5 Comments leave one →
  1. July 16, 2012 12:59 pm

    Very interesting. I’ve written a non-fiction book (currently undergoing editorial review) that casts Babylon as the culprit in a mystery-themed format. I have her as the femme fatale, the wicked queen, the sneaky villain that nobody pays any attention to because they’re all on the lookout for little red devils and big black dragons. She’s a mind-set, a system opposed to God on every front. I find your piece refreshing because MOSTpeople think “she” doesn’t appear on the biblical scene until the end times. I contend that she’s been around practically forever. Your article demonstrates that clearly.

    Rhonda
    RGHernandezPen.com

    • Eric permalink
      July 16, 2012 9:26 pm

      Yeah, Babylon seems to show up in the end-times stuff only because Babylon has already done enough to symbolize all the evils of an opposing civilization. I tend to think that the civilization in view in something like Revelation is the Roman Empire.

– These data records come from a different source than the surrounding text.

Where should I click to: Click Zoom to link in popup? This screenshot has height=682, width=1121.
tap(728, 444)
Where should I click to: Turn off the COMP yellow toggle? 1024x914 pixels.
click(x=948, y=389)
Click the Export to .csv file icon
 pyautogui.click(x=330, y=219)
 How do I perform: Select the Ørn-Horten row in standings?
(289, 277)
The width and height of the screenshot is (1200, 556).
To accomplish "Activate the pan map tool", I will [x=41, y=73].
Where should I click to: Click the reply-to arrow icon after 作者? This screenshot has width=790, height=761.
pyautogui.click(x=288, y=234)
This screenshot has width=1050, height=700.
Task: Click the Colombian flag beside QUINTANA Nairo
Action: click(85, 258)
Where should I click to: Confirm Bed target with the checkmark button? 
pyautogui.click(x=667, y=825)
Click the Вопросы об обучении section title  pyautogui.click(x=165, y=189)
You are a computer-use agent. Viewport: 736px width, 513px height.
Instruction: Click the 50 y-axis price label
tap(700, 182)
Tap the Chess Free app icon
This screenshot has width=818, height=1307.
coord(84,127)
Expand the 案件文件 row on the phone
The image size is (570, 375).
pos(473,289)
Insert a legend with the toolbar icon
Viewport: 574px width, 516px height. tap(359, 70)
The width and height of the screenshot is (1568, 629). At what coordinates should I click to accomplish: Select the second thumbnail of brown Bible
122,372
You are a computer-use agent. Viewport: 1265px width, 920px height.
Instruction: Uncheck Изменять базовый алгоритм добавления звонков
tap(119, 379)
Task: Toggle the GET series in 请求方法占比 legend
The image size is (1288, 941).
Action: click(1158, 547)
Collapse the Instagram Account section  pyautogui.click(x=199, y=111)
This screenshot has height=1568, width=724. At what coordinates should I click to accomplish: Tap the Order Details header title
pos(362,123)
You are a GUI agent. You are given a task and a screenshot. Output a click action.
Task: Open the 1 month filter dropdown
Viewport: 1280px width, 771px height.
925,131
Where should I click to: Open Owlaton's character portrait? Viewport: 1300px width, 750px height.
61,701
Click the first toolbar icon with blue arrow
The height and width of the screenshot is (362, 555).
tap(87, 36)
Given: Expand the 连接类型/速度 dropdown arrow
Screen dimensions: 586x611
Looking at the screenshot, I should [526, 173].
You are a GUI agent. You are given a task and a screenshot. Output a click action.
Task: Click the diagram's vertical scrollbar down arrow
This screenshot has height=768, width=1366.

  2. July 16, 2012 9:21 pm

    I never made the connection about the bricks and Babylon and Egypt before. Nice catch!

    • Eric permalink
      July 16, 2012 9:24 pm

      The brick connection might be spurious – I’d want to look more carefully at the words being used and even then it might be unclear. (If the word were identical and odd I’d assume it was a deliberate connection.)